Reference no: EM133799321
Data-driven Decision Making and Forecasting
Assessment - A Forecasting Project
Your Task
Apply forecasting techniques to a given dataset and provide a business application of the forecasts. The assessment is worth 30 marks (see rubric for allocating these marks).
Assessment Description
You will be provided with a dataset and a detailed assessment brief on the day of the assessment.
The data provided for the assessment are a time series of monthly sales revenue for two stores.
The objective of the assessment is to use Exploratory, Tableau, and Excel software to:
describe the time series
develop Prophet and Holt-Winters demand forecast models for the two stores
compare forecasts from these models.
Assessment Instructions
In class: You will be presented with a dataset in class. As a group, analyse the dataset using Tableau and Exploratory.io.
You will provide an oral presentation of the group work in parts A to D during the third hour of the workshop.
The data set will be posted or emailed to you at the beginning of class in Week 5.
After Class: Individually perform a follow up analysis, based on a different data set, and which will include the use of Excel. Submit your report and Excel file. This component of the assessment is to be submitted via Turnitin, within 48 hours of midnight of the day of your class in Week 5.
As a group:
You will be provided with a dataset and a detailed assessment brief on the day of the assessment.
Load data into a BI tool
Develop appropriate plots to characterise data.

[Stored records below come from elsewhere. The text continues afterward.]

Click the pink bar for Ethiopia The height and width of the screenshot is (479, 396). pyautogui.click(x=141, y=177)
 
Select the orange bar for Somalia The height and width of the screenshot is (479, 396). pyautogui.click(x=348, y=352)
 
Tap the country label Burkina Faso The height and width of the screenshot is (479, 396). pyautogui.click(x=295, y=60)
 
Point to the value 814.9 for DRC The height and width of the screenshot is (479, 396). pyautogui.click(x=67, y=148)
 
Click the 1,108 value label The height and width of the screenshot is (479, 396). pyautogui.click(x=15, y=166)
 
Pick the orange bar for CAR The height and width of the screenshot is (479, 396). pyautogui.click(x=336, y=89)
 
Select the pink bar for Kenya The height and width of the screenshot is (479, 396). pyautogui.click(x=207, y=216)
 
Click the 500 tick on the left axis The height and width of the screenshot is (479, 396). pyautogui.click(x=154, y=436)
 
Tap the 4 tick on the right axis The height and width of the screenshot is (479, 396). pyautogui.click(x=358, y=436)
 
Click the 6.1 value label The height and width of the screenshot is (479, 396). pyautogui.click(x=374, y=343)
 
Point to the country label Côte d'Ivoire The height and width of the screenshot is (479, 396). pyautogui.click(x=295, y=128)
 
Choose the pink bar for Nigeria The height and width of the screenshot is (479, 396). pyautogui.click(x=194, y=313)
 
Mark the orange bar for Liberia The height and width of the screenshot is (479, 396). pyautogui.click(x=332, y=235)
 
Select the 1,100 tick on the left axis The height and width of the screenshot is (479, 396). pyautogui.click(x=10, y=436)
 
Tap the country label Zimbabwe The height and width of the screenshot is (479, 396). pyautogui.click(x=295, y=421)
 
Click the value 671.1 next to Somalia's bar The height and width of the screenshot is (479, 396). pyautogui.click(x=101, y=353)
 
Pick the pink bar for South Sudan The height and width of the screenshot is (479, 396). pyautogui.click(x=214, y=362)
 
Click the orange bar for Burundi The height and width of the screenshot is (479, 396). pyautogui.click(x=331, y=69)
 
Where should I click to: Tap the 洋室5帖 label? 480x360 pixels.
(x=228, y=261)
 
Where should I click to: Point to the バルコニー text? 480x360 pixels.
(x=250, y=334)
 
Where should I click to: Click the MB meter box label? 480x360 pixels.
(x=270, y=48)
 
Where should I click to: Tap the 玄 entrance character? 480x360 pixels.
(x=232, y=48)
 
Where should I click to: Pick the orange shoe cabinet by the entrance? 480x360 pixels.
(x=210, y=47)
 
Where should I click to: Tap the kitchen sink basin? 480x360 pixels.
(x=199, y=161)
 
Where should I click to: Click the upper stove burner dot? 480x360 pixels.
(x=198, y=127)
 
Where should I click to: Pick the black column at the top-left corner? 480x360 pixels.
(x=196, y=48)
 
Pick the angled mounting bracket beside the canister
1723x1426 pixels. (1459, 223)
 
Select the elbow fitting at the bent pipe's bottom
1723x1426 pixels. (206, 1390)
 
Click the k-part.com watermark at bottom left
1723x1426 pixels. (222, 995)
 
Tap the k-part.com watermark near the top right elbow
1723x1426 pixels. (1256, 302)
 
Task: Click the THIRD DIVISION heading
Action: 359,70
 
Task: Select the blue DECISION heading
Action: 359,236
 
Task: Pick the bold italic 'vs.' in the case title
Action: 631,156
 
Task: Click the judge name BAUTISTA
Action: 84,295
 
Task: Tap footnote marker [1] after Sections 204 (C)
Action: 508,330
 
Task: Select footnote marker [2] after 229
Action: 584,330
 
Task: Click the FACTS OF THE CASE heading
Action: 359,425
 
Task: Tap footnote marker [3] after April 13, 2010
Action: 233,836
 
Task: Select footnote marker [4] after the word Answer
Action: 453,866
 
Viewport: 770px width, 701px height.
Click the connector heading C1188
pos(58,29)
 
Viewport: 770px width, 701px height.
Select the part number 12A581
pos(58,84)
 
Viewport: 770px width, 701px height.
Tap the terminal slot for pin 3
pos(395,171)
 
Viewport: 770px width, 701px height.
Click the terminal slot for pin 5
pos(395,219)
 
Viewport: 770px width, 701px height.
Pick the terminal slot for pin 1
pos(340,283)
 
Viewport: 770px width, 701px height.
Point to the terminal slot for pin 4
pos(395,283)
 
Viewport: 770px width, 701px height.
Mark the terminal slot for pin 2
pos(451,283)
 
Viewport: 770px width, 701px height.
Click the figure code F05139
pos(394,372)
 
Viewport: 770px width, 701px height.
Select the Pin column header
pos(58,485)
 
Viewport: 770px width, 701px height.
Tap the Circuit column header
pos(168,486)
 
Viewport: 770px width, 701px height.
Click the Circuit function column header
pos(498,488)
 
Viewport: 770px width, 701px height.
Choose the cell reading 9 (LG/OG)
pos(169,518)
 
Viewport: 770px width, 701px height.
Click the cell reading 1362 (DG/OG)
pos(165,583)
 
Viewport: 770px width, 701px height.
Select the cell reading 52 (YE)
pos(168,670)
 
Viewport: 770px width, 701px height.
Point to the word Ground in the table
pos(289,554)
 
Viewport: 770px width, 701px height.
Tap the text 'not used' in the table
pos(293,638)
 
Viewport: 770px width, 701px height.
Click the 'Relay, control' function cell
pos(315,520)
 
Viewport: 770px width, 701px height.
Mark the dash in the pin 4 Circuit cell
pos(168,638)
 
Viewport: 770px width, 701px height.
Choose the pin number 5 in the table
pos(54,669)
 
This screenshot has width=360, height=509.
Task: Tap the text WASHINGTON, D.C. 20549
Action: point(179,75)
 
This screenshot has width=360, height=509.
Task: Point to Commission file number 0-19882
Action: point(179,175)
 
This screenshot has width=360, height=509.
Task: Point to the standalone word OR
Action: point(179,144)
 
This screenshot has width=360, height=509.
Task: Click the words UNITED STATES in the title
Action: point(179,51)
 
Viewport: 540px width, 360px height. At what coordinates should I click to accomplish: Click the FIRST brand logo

Develop forecasting models and model evaluation metrics. Get Your Assignments Done Now!
Prepare a PowerPoint presentation with your answers. Include screenshots showing how you use the software, and of the information provided by the software.
Present your slide deck in class in the final hour.
Submit your slide deck via the Turnitin portal + zip your data files along with the analytics model files and submit them via the File Submission portal at the end of the allocated time. Uploading files to the incorrect place or not uploading the data/model files late/at all will be treated as poor project management practice and penalised accordingly.
As individuals:
You will be provided with a dataset and a detailed assessment brief on the day of the assessment.
Divide your dataset into train and test data.
Plot training series plus HW forecasts for the test year in Tableau.
Plot training series plus Prophet forecasts for test year in Exploratory.
Selecting from statistics given in Tableau and Exploratory, construct a table of RMSE within the training series by method by store.
Make calculations in Excel and construct a table of RMSE in the test series by method by store.
Comment on the statistics observed in the above steps.
Make calculations in Excel and find the MASE.
Note: You must submit your individual report before midnight on the second day after your class in Week 5.